──────── Data rows

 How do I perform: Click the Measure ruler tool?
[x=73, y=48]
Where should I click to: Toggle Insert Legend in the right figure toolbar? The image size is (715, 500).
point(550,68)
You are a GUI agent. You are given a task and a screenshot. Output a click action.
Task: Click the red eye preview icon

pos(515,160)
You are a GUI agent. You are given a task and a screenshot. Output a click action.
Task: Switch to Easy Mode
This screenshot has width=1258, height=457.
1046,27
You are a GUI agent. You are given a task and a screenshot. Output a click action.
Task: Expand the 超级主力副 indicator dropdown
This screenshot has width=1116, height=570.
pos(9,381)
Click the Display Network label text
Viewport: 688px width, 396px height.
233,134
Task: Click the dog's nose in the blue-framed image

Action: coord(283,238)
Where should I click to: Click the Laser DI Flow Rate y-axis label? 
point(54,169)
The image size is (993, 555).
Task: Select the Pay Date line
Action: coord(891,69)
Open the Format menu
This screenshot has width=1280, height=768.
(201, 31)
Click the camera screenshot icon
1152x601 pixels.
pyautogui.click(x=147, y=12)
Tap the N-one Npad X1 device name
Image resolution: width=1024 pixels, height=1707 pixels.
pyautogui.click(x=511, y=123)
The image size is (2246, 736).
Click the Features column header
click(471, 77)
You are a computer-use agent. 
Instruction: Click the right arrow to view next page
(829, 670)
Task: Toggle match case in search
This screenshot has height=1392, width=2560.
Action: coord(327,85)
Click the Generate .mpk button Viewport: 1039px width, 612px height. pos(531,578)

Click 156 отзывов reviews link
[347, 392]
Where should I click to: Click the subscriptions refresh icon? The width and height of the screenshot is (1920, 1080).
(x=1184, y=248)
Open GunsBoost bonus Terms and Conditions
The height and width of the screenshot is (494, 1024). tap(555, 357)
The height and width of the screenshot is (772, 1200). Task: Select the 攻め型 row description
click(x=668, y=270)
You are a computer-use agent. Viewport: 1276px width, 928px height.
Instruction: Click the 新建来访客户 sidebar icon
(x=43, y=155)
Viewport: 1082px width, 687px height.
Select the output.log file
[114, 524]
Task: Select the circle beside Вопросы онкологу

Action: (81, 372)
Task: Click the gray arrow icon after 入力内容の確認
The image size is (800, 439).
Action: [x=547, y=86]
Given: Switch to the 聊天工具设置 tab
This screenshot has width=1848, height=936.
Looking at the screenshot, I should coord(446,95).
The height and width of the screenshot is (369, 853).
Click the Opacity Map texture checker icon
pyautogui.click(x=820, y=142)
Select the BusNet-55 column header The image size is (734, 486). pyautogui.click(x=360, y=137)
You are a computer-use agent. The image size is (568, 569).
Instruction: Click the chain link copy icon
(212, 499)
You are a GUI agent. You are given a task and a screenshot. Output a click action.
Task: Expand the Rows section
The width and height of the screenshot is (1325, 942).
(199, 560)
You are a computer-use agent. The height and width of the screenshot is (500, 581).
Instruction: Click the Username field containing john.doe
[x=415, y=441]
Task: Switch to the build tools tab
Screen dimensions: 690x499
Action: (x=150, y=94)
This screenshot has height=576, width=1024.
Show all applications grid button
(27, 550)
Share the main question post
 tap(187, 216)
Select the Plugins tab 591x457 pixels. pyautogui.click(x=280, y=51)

────────────────

| Exercise task |
Render every line of the listing above as a JSON array of strings, one string per line, with blank lines omitted.

| Correct response |
[
  " How do I perform: Click the Measure ruler tool?",
  "[x=73, y=48]",
  "Where should I click to: Toggle Insert Legend in the right figure toolbar? The image size is (715, 500).",
  "point(550,68)",
  "You are a GUI agent. You are given a task and a screenshot. Output a click action.",
  "Task: Click the red eye preview icon",
  "pos(515,160)",
  "You are a GUI agent. You are given a task and a screenshot. Output a click action.",
  "Task: Switch to Easy Mode",
  "This screenshot has width=1258, height=457.",
  "1046,27",
  "You are a GUI agent. You are given a task and a screenshot. Output a click action.",
  "Task: Expand the 超级主力副 indicator dropdown",
  "This screenshot has width=1116, height=570.",
  "pos(9,381)",
  "Click the Display Network label text",
  "Viewport: 688px width, 396px height.",
  "233,134",
  "Task: Click the dog's nose in the blue-framed image",
  "Action: coord(283,238)",
  "Where should I click to: Click the Laser DI Flow Rate y-axis label? ",
  "point(54,169)",
  "The image size is (993, 555).",
  "Task: Select the Pay Date line",
  "Action: coord(891,69)",
  "Open the Format menu",
  "This screenshot has width=1280, height=768.",
  "(201, 31)",
  "Click the camera screenshot icon",
  "1152x601 pixels.",
  "pyautogui.click(x=147, y=12)",
  "Tap the N-one Npad X1 device name",
  "Image resolution: width=1024 pixels, height=1707 pixels.",
  "pyautogui.click(x=511, y=123)",
  "The image size is (2246, 736).",
  "Click the Features column header",
  "click(471, 77)",
  "You are a computer-use agent. ",
  "Instruction: Click the right arrow to view next page",
  "(829, 670)",
  "Task: Toggle match case in search",
  "This screenshot has height=1392, width=2560.",
  "Action: coord(327,85)",
  "Click the Generate .mpk button Viewport: 1039px width, 612px height. pos(531,578)",
  "Click 156 отзывов reviews link",
  "[347, 392]",
  "Where should I click to: Click the subscriptions refresh icon? The width and height of the screenshot is (1920, 1080).",
  "(x=1184, y=248)",
  "Open GunsBoost bonus Terms and Conditions",
  "The height and width of the screenshot is (494, 1024). tap(555, 357)",
  "The height and width of the screenshot is (772, 1200). Task: Select the 攻め型 row description",
  "click(x=668, y=270)",
  "You are a computer-use agent. Viewport: 1276px width, 928px height.",
  "Instruction: Click the 新建来访客户 sidebar icon",
  "(x=43, y=155)",
  "Viewport: 1082px width, 687px height.",
  "Select the output.log file",
  "[114, 524]",
  "Task: Select the circle beside Вопросы онкологу",
  "Action: (81, 372)",
  "Task: Click the gray arrow icon after 入力内容の確認",
  "The image size is (800, 439).",
  "Action: [x=547, y=86]",
  "Given: Switch to the 聊天工具设置 tab",
  "This screenshot has width=1848, height=936.",
  "Looking at the screenshot, I should coord(446,95).",
  "The height and width of the screenshot is (369, 853).",
  "Click the Opacity Map texture checker icon",
  "pyautogui.click(x=820, y=142)",
  "Select the BusNet-55 column header The image size is (734, 486). pyautogui.click(x=360, y=137)",
  "You are a computer-use agent. The image size is (568, 569).",
  "Instruction: Click the chain link copy icon",
  "(212, 499)",
  "You are a GUI agent. You are given a task and a screenshot. Output a click action.",
  "Task: Expand the Rows section",
  "The width and height of the screenshot is (1325, 942).",
  "(199, 560)",
  "You are a computer-use agent. The height and width of the screenshot is (500, 581).",
  "Instruction: Click the Username field containing john.doe",
  "[x=415, y=441]",
  "Task: Switch to the build tools tab",
  "Screen dimensions: 690x499",
  "Action: (x=150, y=94)",
  "This screenshot has height=576, width=1024.",
  "Show all applications grid button",
  "(27, 550)",
  "Share the main question post",
  " tap(187, 216)",
  "Select the Plugins tab 591x457 pixels. pyautogui.click(x=280, y=51)"
]